Solange é compositora e sonha em ir com a irmã para Paris. Um dia, ao buscar seu irmão caçula na escola, ela se depara com Andy Miller, que veste uma camisa rosa e pergunta se pode vê-la novamente. Perdida na intensidade das emoções, Solange não sabe o que dizer, mas deixa sua partitura cair, deixando parte essencial de sua vida com o americano. A protagonista é uma frequentadora assídua da loja de música de Rochefort. O dono, Simon Dame, ainda sente a melancolia dos tempos passados, quando não se casou com a mulher que amava por um motivo, no mínimo, bizarro. Ele nutre simpatia por Solange e promete que entrará em contato com um antigo amigo americano que se tornou um compositor de extremo sucesso…
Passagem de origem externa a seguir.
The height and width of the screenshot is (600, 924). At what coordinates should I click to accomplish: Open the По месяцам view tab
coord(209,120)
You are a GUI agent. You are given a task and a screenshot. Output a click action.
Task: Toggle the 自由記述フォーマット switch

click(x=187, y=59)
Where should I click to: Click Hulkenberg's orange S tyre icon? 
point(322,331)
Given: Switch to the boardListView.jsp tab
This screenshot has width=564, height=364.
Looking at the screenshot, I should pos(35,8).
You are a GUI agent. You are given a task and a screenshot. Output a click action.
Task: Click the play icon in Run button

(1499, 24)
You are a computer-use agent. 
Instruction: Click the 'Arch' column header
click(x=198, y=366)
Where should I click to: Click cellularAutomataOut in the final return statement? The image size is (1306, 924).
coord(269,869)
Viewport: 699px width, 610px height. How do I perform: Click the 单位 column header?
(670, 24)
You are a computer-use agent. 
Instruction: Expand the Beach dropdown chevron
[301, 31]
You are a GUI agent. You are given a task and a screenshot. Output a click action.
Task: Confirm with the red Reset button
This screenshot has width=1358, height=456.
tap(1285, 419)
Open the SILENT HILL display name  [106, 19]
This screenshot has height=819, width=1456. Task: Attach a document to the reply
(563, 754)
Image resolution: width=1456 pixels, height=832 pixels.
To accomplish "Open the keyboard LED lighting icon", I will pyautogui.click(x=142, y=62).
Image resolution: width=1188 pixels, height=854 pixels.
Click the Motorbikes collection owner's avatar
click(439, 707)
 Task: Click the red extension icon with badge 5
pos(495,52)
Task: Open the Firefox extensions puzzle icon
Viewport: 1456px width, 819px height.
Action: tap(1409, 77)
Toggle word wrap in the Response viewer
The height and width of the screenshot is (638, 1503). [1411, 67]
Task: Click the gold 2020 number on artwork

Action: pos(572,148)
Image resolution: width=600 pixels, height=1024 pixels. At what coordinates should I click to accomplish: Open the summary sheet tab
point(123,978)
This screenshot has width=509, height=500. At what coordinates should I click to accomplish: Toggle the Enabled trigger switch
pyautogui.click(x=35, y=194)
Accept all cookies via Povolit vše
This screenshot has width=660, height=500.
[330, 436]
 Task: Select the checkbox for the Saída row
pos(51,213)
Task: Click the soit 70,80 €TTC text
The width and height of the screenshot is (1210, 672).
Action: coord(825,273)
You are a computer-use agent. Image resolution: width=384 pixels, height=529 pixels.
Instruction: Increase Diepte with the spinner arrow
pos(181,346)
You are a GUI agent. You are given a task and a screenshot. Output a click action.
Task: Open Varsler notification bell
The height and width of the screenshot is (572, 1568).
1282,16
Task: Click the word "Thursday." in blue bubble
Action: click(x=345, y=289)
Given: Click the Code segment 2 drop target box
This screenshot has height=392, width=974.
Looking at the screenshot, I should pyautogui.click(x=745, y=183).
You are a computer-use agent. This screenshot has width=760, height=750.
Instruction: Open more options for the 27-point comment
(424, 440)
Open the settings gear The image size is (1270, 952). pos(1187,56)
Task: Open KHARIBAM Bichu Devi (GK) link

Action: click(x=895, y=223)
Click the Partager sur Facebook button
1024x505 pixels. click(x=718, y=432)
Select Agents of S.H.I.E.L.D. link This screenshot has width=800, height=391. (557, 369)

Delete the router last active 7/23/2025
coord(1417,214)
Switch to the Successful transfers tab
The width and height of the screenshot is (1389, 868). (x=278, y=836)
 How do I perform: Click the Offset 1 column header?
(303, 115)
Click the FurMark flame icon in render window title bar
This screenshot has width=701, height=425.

Yvonne, mãe das gêmeas e do pequeno Booboo e proprietária do bar local, cruza com praticamente todos os personagens, menos com o homem de sua vida, alguém que evitou por besteira. Ela passou uma temporada no México e ainda pensa no que seria a sua vida se tivesse se casado com o pai de seu filho. Demy é um mestre em amarrar as pontas e em confeccionar desencontros milimétricos, culminando num desfecho que leva o mais cético a abrir um sorriso genuíno. Todos estão na mesma rota, em busca de preencher um vazio, e a montagem, a partir de fusões que ligam os personagens, estabelece uma conexão elegante. A dança entre Andy e Solange é a prova de que, na arte, as palavras, muitas vezes, são descartáveis. Ao som do Concerto da protagonista, os dois atingem uma química inigualável – um misto de sedução, paixão e afeto.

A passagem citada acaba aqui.